First up had been Jonathan Harvey's new Two Interludes for an Opera. The opera is for Netherlands Opera in 2007, and based on a Buddhist extrapolation around the moment of Wagner's death. These two substantial interludes are scored for 22 players who are subject to some apparently complex spatialisation. I didn't register this as especially remarkable, but it adds another layer to Harvey's rich timbral mix to help create some extremely beautiful sounds and a compelling dramatic context that bodes well for the opera to come.

The first interlude represents Wagner's heart attack, and "the journey Wagner's mind takes immediately after", with a Big Bang of impressive impact followed by waves of alternately slow and faster music, within which Harvey's many imaginative gestures - the repeating strikes and resonances of a gong, the many sudden surges and falls - are vividly shaped. The second interlude, drawing on Buddhist legend, evokes burgeoning young love in a weirdly beautiful cello solo, accompanied by a whole host of wonderful things.

Martyn Brabbins conducted what seemed a fine world première account of these two pieces, and the London Sinfonietta played everything on the programme with loving attention to detail. But as a total experience, the concert was, as I've suggested, unsatisfying.

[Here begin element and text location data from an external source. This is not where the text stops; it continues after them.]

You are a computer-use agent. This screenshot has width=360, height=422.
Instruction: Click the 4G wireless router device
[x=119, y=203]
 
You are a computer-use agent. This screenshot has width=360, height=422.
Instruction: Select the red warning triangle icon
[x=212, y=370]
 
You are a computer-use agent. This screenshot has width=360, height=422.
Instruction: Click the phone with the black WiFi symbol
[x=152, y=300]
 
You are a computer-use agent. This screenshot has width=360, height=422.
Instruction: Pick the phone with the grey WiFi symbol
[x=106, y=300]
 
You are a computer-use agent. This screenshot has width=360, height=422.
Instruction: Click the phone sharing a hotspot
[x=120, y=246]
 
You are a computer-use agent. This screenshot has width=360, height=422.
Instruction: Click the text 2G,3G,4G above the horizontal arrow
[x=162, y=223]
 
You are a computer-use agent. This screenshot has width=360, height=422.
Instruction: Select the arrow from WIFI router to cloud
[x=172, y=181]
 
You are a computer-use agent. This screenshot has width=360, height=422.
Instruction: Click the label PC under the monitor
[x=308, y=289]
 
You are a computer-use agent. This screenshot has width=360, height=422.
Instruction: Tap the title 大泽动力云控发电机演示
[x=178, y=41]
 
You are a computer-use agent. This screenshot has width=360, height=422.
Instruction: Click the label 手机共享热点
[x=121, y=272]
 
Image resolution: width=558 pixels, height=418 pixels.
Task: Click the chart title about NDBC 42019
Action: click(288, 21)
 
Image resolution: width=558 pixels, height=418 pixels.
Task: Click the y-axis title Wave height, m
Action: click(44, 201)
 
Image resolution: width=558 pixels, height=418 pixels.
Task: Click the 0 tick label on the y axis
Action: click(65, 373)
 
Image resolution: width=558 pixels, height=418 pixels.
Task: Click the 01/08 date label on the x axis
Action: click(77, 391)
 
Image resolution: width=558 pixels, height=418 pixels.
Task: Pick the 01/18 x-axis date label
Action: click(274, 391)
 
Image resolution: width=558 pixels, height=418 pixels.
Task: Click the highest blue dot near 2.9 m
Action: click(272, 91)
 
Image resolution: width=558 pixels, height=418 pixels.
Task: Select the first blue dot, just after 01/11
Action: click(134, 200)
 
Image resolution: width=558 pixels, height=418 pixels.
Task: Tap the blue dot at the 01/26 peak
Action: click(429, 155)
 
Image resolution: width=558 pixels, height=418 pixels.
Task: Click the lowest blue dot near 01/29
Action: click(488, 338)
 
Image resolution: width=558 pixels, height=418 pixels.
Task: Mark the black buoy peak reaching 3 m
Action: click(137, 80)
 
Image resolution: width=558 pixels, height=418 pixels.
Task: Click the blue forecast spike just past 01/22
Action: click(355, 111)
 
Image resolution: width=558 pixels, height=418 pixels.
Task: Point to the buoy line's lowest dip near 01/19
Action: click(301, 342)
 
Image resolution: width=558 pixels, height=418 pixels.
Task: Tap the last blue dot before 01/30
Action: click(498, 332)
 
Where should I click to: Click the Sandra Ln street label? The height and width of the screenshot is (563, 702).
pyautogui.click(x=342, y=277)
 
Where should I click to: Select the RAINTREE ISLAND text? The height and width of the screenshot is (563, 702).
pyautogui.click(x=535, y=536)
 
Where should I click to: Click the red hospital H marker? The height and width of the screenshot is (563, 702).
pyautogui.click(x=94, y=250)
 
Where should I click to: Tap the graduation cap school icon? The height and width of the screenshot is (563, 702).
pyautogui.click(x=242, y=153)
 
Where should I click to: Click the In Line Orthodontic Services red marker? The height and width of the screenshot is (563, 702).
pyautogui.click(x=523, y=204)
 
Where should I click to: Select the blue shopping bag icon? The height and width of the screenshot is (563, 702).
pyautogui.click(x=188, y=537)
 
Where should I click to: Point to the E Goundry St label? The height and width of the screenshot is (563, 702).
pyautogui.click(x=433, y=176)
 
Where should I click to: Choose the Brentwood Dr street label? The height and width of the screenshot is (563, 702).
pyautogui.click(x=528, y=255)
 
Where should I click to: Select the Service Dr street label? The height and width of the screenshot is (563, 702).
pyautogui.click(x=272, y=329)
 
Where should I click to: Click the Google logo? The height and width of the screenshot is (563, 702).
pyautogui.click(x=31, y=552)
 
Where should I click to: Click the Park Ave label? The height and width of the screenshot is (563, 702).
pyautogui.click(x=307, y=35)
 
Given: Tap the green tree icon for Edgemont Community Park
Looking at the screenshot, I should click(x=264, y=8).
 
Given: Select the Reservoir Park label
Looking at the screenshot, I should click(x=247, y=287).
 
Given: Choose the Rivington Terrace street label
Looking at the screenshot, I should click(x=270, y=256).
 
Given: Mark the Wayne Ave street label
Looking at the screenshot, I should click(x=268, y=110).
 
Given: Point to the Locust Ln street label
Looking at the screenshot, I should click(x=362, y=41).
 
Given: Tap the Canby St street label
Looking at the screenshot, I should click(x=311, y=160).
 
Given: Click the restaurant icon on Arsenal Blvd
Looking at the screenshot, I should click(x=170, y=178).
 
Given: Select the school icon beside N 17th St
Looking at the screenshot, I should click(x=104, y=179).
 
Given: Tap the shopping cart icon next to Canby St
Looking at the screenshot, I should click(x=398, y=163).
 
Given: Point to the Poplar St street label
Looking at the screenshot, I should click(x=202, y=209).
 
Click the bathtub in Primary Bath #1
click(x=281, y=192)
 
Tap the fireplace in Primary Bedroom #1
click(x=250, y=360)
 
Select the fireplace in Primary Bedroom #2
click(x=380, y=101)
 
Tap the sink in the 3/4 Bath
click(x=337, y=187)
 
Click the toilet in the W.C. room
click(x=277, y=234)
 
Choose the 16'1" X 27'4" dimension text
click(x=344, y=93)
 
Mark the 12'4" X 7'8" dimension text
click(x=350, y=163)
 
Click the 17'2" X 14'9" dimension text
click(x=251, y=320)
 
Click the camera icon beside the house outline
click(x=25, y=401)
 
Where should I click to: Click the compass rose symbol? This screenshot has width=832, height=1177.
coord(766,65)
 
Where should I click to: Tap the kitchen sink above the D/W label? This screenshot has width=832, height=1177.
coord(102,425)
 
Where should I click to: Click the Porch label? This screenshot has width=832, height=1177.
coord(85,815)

Following the Harvey, we had the Austrian composer Georg Friedrich Haas's Monodie: similarly slow and sonically probing, but rather blunt and protracted, and for a while bizarrely Wagnerian, in the way it goes about its business. After this, quite a few of the band presumably went home.

James Clarke is a fine but neglected English composer in his forties, but it was a shame that Concetto Spaziale (per Lucio Fontana) was selected as the first piece of his that the Sinfonietta has ever played, since this work for four players and electronics lays down yet another ethereal backdrop but offers only undercharacterised music around it.

Harvey's classic tape piece, Mortuos Plango, Vivos Voco, weaved its usual magic after the interval. But the aforementioned Rihm never delivered the truly epic climax that its first half seemed so firmly to promise. Instead, it frittered its second half away in increasingly sagging attempts to revive the tension and some very empty rhetoric.